Elite will add value to buildings
Millions of dollars had already been spent on creating hotel-inspired lobbies and modernizing amenities, but Chopra said Elite plans to invest more to upgrade units and enhance amenities.
“Our value-add approach is not limited to physical improvements,” Chopra elaborated. “We equally focus on operational enhancements, with a goal to ultimately improve the resident experience.”
The two apartment buildings fit well with Elite’s investment thesis, which focuses on acquiring, developing and operating assets with strong historical performance, clear future relevance and durable fundamentals over a 20-year horizon.
“We are not a merchant builder or short-term trader,” Chopra said. “Elite is a long-term owner that continually reinvests capital into assets we believe in. These properties fit that model.”
Retail and multifamily acquisitions
Elite has historically been an active purchaser of Alberta retail assets and has more recently been building a multifamily portfolio. It has completed over $120 million in Edmonton acquisitions, split evenly between the two asset classes, over the past 12 months.
“A significant driver of our growth has been our reputation for execution, certainty and strong relationships,” Chopra said. “We have built a reputation as closers, not speculative buyers.

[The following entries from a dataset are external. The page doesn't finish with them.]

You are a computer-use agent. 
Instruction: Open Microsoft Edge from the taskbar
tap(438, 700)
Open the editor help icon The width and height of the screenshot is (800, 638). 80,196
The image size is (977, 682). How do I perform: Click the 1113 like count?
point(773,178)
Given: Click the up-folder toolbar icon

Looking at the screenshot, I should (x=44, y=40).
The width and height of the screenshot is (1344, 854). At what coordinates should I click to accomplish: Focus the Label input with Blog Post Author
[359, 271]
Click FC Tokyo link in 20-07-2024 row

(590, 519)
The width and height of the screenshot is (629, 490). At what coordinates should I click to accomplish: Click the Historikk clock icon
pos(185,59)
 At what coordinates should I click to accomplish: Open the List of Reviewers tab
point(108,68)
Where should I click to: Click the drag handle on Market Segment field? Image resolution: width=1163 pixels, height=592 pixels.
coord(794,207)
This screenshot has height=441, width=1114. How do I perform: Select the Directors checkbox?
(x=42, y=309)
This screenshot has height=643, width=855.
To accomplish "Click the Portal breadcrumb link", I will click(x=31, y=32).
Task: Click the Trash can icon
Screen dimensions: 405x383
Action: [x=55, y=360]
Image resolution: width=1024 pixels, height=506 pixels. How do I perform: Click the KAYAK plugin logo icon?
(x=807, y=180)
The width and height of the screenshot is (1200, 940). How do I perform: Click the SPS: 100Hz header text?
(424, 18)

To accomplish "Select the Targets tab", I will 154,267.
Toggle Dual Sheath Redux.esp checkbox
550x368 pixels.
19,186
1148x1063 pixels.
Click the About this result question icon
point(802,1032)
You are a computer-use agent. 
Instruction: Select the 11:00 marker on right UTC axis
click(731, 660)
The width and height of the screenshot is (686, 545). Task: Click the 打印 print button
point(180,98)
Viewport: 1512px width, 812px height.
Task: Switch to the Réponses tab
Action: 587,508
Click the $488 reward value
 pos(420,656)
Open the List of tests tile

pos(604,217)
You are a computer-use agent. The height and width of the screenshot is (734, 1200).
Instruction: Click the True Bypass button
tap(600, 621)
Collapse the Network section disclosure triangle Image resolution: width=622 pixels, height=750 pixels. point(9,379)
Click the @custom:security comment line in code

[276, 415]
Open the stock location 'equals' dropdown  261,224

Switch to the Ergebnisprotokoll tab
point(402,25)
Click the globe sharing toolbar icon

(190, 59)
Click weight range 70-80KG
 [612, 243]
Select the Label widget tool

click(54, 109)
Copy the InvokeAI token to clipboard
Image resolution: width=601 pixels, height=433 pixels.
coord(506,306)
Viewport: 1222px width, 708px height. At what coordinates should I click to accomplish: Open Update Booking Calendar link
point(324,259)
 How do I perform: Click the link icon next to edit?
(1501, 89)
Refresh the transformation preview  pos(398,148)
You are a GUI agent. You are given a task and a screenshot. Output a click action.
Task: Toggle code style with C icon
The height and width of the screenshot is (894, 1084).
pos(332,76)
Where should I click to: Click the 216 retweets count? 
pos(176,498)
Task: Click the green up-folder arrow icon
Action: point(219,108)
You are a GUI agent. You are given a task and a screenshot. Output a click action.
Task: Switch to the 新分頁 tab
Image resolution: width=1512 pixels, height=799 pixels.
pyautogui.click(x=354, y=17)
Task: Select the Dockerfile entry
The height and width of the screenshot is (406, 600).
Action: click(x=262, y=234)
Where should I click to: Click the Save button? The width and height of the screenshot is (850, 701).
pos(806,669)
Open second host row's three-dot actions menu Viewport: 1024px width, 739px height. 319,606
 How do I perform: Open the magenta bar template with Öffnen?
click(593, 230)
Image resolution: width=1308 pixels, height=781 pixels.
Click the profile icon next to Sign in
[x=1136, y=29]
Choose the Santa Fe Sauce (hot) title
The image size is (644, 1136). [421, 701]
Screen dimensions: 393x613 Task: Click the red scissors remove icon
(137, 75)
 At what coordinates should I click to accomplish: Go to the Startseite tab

“That's why vendors and brokers love dealing with us. A sophisticated vendor understands that maximizing outcome is not about chasing the last dollar, but about certainty of close, speed and respect for their time.”
Elite’s 2025 Edmonton acquisitions included:
- Whitemud Crossing, a 93,000-square-foot retail centre on more than eight acres of land on Whitemud Drive, which was purchased for $23.6 million from ReDev Properties;
- Concord Tower, a 101-unit rental building at the University of Alberta that was acquired for $19.65 million from GWL Realty Advisors;
- Summer Breeze Shopping Centre, a 53,000-square-foot mall on more than 4.4 acres of land at the intersection of Whitemud Drive and Calgary Trail;
- and Coast Home Centre, a 60,000-square-foot shopping centre on 4.2 acres at 10804 170 St.
Future acquisitions, and ongoing development
Elite now has over $575 million in assets under management and is evaluating new acquisition opportunities that align with its long-term objectives, operational strengths and portfolio strategy.
“As the portfolio grows, so does our operational leverage and market presence,” Chopra noted. “We intend to continue expanding across both sectors within Alberta, remaining highly selective, nimble and disciplined.
“Elite has no plans of offloading. Our focus is the exact opposite: grow by investing our capital into assets with sound fundamentals and a clear path to value creation.”
On the development side, Elite will complete the final phase of a five-acre retail development in southwest Edmonton called Elite Centre Chappelle this spring.
Elite’s multifamily developments have scaled from zero to 406 units in approximately 18 months and it’s actively working toward surpassing 1,000.
“Our focus is on properties of 100 units or more, which allows us to achieve meaningful operational scale and back-end efficiency,” Chopra said.